Bridge Communications, Inc. was an American technology company founded in 1981 by Judy Estrin and Bill Carrico in Mountain View, California. The company developed computer network bridges, routers, and communications servers, specializing in interconnecting different types of networks. According to Estrin, the company shipped the first commercial router.

== History ==
Bridge Communications was founded in June 1981, when Judy Estrin and Bill Carrico left Zilog to address the growing demand for devices that could connect computers running different network protocols. Early on, the company recruited technical leaders who helped develop multi-protocol routing and bridging products.

=== Acquisition by 3Com ===
On September 30, 1987, Bridge Communications was acquired by 3Com. The acquisition allowed 3Com to integrate Bridge Communications’ expertise in multi-protocol networking with its established Ethernet product lines, expanding 3Com’s offerings in both local and wide-area network solutions.

== Products ==
Bridge Communications produced a variety of networking equipment designed to operate across multiple protocols:

- Network Bridges and Routers: Devices supporting protocols such as TCP/IP, DECnet, XNS, and IBM’s Systems Network Architecture (SNA), enabling heterogeneous systems to communicate.
- Communications Servers: Terminal servers and similar devices that allowed multiple users to access central computing resources over different network types.

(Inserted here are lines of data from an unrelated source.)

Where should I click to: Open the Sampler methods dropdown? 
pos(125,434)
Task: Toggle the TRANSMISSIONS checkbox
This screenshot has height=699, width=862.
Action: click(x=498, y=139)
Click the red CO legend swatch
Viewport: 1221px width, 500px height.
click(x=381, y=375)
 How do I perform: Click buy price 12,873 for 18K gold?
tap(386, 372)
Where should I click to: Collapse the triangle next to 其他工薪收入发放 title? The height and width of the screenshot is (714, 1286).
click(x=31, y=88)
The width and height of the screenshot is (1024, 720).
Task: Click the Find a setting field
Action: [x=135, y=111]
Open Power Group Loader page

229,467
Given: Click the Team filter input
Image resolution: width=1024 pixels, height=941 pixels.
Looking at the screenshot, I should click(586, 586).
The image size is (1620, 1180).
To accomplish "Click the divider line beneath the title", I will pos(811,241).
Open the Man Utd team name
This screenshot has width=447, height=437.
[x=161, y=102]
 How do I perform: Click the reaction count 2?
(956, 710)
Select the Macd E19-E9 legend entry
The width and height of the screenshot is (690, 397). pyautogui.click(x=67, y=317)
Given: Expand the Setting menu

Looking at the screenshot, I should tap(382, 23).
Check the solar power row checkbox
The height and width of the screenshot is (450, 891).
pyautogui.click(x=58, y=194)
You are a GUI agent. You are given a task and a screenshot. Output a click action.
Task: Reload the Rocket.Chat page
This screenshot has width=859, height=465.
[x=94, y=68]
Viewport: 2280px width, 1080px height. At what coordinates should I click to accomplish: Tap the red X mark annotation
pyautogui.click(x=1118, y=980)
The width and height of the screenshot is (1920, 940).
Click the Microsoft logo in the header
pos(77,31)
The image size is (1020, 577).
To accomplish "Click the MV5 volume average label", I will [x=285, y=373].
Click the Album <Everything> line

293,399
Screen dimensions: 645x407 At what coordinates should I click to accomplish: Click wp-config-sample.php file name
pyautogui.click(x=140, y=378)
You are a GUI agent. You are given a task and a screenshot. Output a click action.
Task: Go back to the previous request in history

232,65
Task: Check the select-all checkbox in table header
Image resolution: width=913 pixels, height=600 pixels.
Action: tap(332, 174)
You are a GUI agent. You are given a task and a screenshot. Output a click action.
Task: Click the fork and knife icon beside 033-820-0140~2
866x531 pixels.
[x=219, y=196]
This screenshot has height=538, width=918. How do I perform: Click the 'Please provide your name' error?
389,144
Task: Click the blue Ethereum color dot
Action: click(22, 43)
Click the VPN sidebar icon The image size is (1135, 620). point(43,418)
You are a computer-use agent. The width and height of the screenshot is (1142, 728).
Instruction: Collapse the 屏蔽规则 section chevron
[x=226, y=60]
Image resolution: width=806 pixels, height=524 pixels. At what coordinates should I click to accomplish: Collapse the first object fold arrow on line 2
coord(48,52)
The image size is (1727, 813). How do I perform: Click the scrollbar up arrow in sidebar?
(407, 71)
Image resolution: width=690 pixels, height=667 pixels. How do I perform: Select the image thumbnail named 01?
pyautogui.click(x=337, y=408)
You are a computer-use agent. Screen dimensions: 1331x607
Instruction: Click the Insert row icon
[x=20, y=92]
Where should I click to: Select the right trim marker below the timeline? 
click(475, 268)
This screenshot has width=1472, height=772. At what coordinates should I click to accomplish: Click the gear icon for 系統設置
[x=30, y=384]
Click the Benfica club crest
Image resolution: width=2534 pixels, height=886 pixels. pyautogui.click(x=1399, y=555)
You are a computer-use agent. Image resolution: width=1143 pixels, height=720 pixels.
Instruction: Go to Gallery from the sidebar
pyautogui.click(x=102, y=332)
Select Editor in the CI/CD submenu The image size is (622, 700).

These products helped enterprises unify disparate networks at a time when proprietary standards often prevented interoperability.

== Legacy ==
Bridge Communications is remembered for its role in pioneering multi-protocol routers. According to co-founder Judy Estrin, the company’s shipments included some of the earliest commercial routers, anticipating the move toward the open-standards Internet Protocol (IP). After the acquisition, many of Bridge Communications’ technologies and personnel were integrated into 3Com, which continued to expand its network product portfolio.